Los ancianos representan la gran mayoría de las muertes por coronavirus, en particular los mayores de 85 años o aquellos con afecciones subyacentes (que se aplica a aproximadamente cuatro de cada cinco ancianos). Si bien el aislamiento físico puede proteger a nuestros adultos mayores del virus altamente contagioso que asola el mundo, los expone a otro desafío menos comprendido: la soledad.

El aislamiento social y la soledad no siempre van de la mano. La soledad, a diferencia del aislamiento social, es un sentimiento subjetivo. Según las psicólogas del Programa de Bienestar y Salud Mental la soledad es la “sensación de sufrimiento por estar desconectado de otras personas, que es diferente al aislamiento social que simplemente no es estar cerca de otras personas o no tener conexiones cercanas”.

“El aislamiento social, y más particularmente en los grupos de riesgo por edad tiene graves consecuencias en relación con la salud psíquica. En personas mayores, tiende a generar no solamente depresión, sino además una retracción libidinal psíquicaes decir un distanciamiento o desconexión de los objetos y las personas que puede elevar el nivel de daño de las enfermedades neurológicas o acelerarlas”, explica la psicóloga.

Los estudios observacionales y correlacionales han relacionado los sentimientos persistentes de aislamiento social y soledad con un mayor riesgo de desarrollar ciertas condiciones de salud mental y física.

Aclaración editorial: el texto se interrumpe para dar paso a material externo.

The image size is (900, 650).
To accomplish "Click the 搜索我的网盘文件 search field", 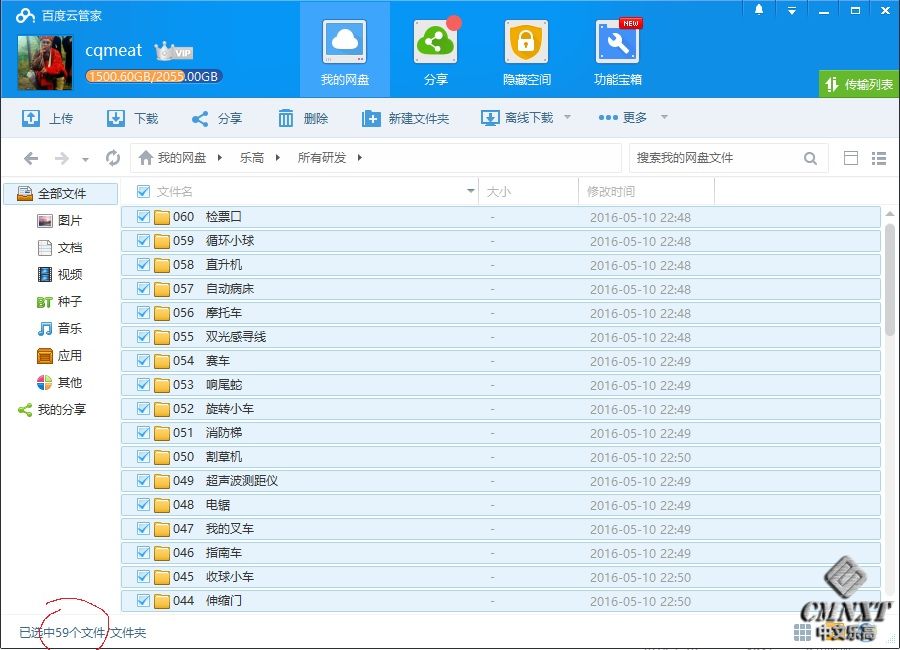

Este fenómeno biológico se ha asociado con un aumento de la inflamación y una hiperactivación del sistema inmune, que, según los expertos, contribuye a algunas de las enfermedades crónicas que los adultos mayores ya son más vulnerables al desarrollo. Las consecuencias para la salud de la soledad también pueden manifestarse como cambios en la rutina y el cuidado personal.

Investigaciones han demostrado que las personas que cuentan con el apoyo de sus comunidades tienen más probabilidades de sobrevivir a desastres y crisis. Además de seguir las pautas para el distanciamiento físico y la buena higiene, una de las mejores maneras en que podemos ayudar a los adultos mayores durante COVID-19 es permanecer en contacto.

Para nuestros adultos mayores es necesario mantener el contacto para que haya un sostenimiento de una actividad que no los lance al abandono de sí mismos como estado psíquico que la reclusión espontáneamente provoca y al desasimiento de los objetos y los lazos, esto es vital, aseguran las expertas. El distanciamiento social, solo una cuestión de espacio llama al adulto mayor si no vives con él, apóyale en todo lo que pueda necesitar.

Para Saber:

Según los hallazgos revelados por una investigación, alrededor de una cuarta parte de las personas mayores de 65 años que viven independientemente en sus comunidades se consideran socialmente aisladas, y el 43% de los mayores de 60 informa sentirse solo incluso antes de que los funcionarios de salud pública instruyan a las personas mayores, y al resto de las personas, a quedarse en casa. De manera reveladora, la Organización Mundial de la Salud respondió a las llamadas de sociólogos y expertos instando a las personas a practicar “distanciamiento físico”, no “distanciamiento social”. Como directora técnica de COVID-19 de la Organización Mundial de la Salud,OMS María Van Kerkhove explicó el cambio en la terminología: “Queremos que las personas sigan conectadas”.